Em Londrina, cerca de 90 mil pessoas moram em áreas consideradas de risco social pela direção de Epidemiologia e Informações em Saúde. Cerca de 44 mil destes, são ribeirinhos de alguns dos 86 mananciais da cidade, e 10 mil estão mais ameaçados porque vivem às margens desses riachos. Locais em que não há estrutura de água e esgoto, e onde as pessoas convivem com as parasitoses.

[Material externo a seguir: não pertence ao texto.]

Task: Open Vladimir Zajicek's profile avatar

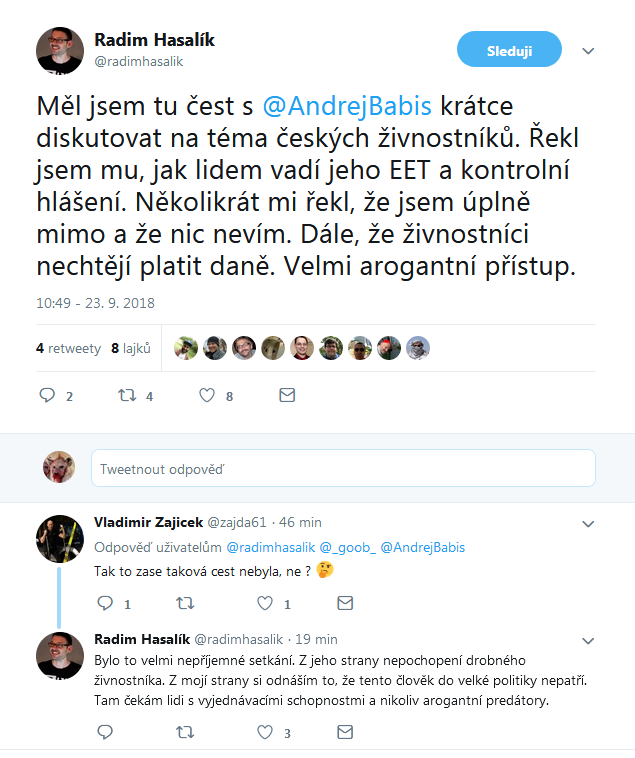Action: [x=60, y=540]
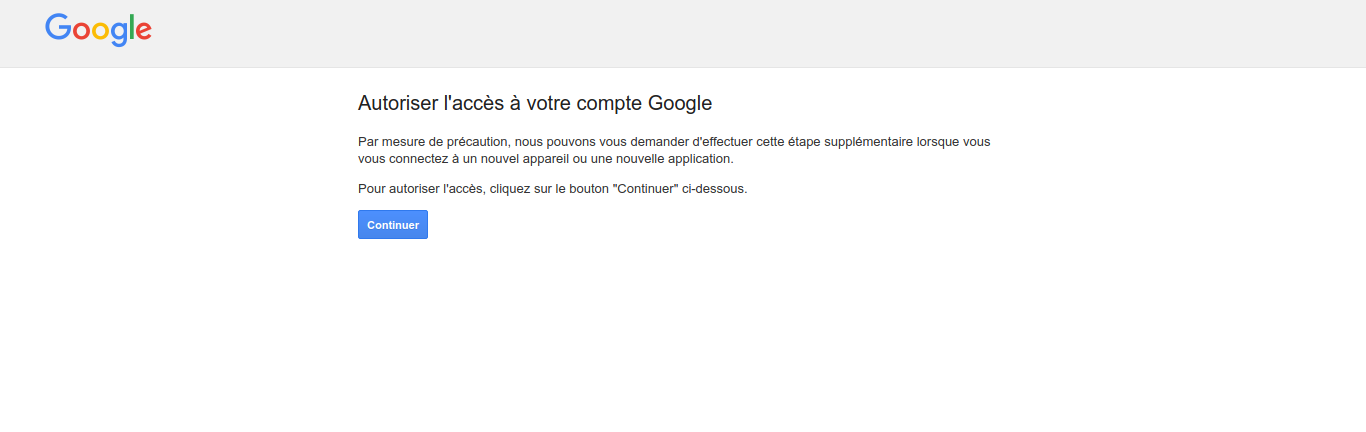
Task: Click the word "Google" in the page heading
Action: 680,104
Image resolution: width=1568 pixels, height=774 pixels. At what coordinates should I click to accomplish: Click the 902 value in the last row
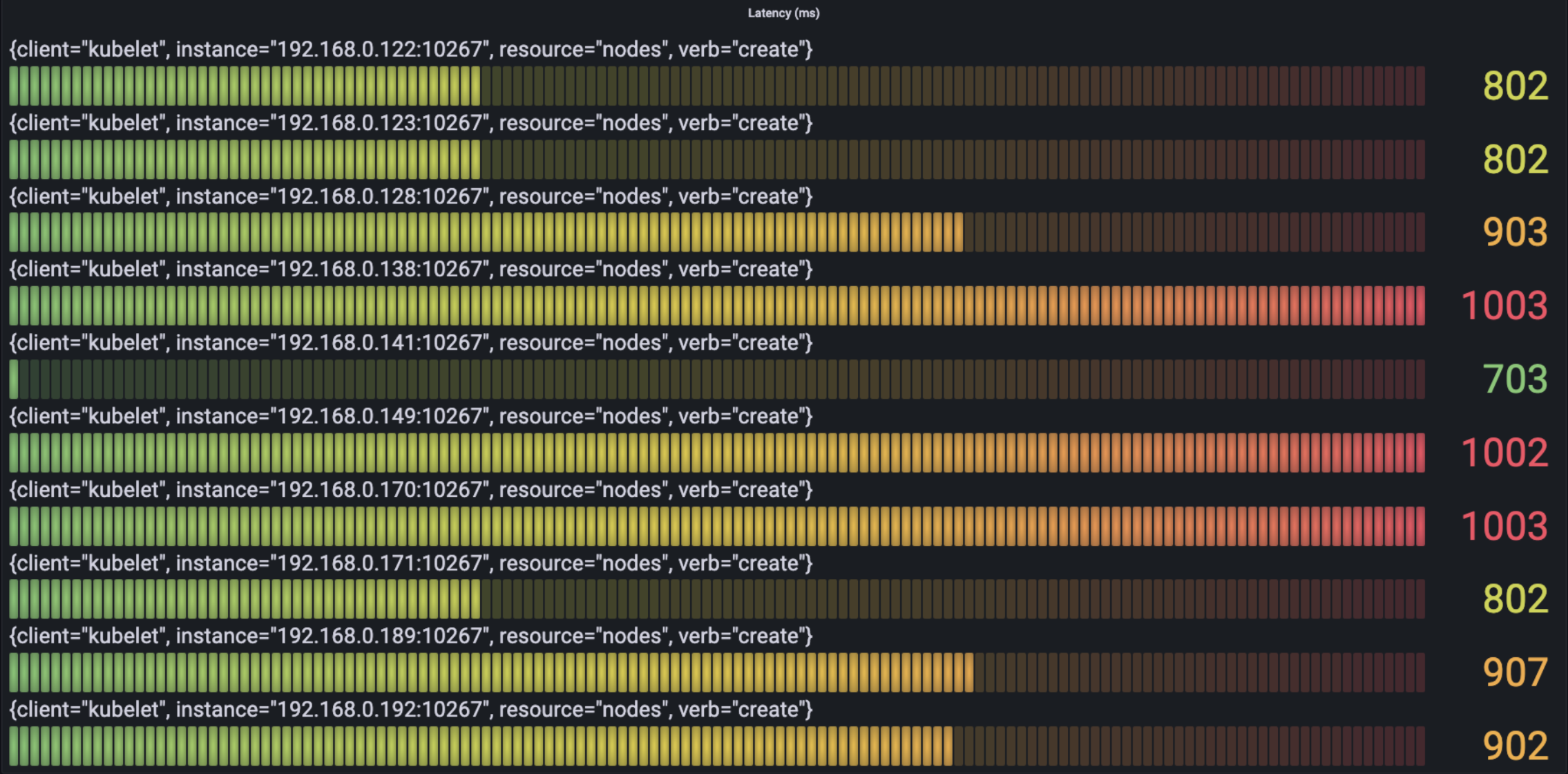(x=1515, y=746)
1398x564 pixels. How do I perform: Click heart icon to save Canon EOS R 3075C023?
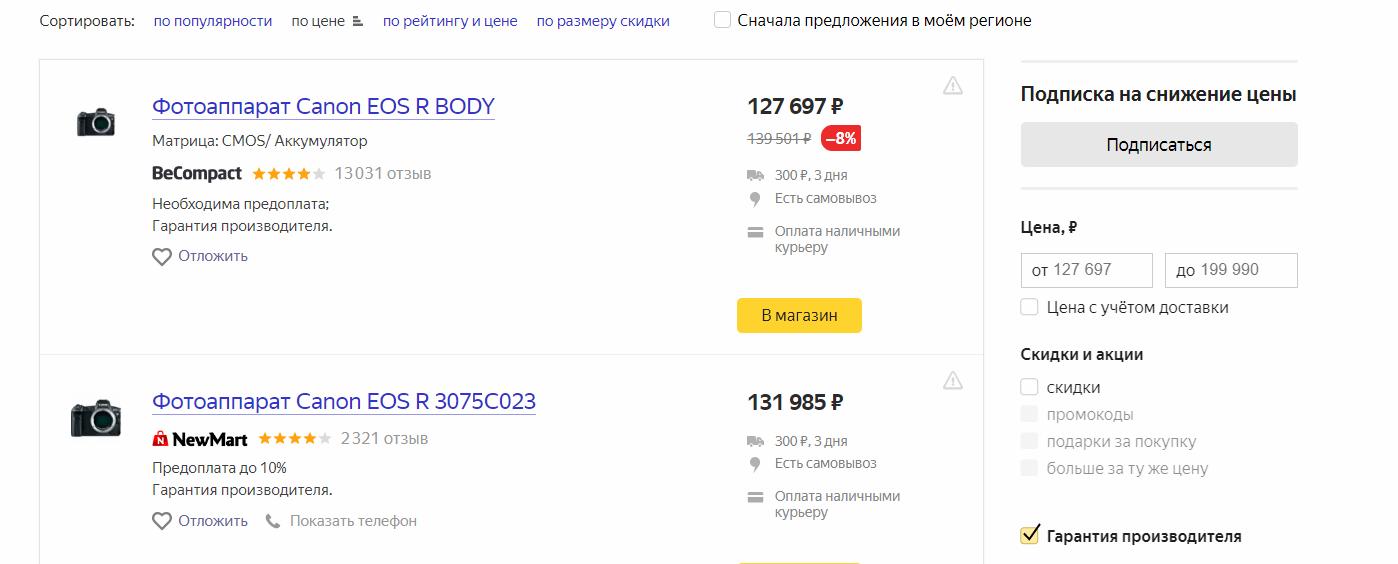coord(162,521)
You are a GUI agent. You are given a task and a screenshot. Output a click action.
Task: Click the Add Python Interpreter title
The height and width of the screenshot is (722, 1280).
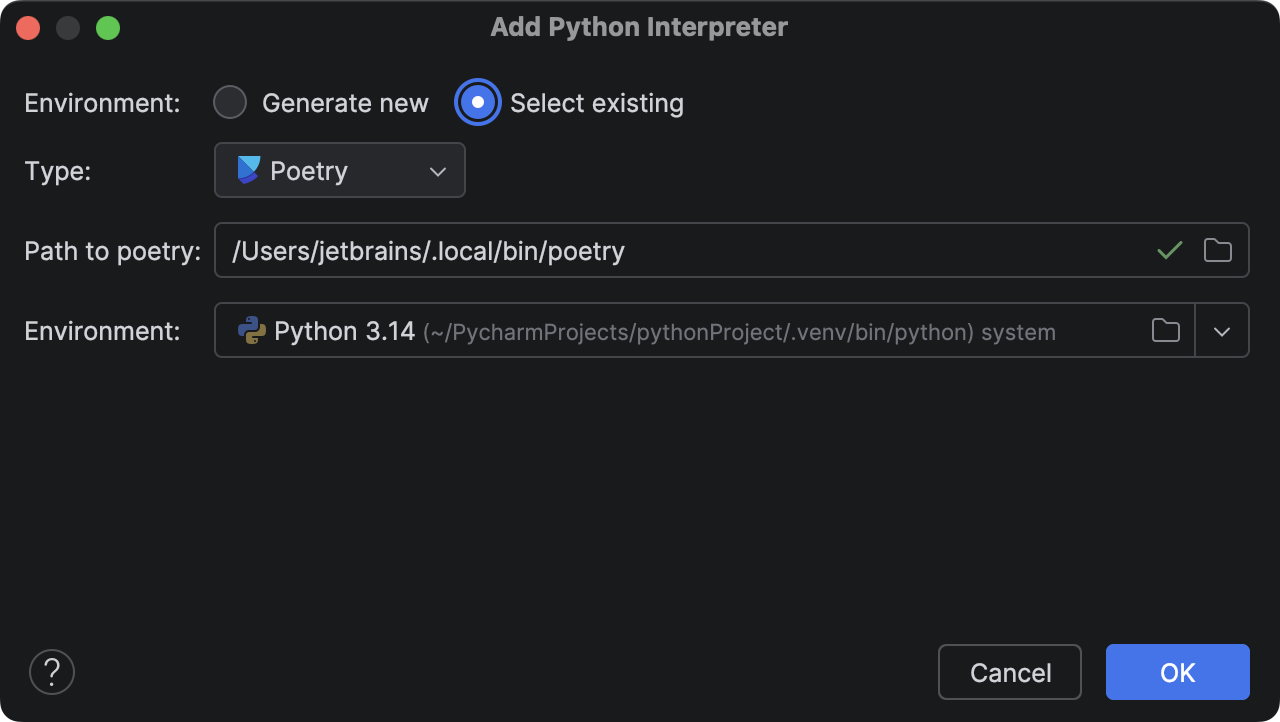click(639, 27)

Muitas localidades ostentam ''rankings'' tristes: no Conjunto Novo Amparo e no Novo Perobal a lombriga predomina; no João Turquino, Monte Cristo, Ideal, Paulista, Santa Joana e Irerê, a incidência maior é de amarelão. ''Onde tem casa próximo à ribeirões, é flagrante presenciar fossas drenando'', alerta Josemari de Arruda Campos, diretora de Epidemiologia e Informações em Saúde.
Desde 2001 é desenvolvido um projeto de diagnóstico das parasitoses na cidade. Equipes de controle de endemias percorrem os bairros para colher amostras para exames de fezes e examinam os ribeirões. ''Enquanto todos não tiverem acesso a saneamento básico, não é possível controlar as parasitoses'', diz a médica. (C.P.)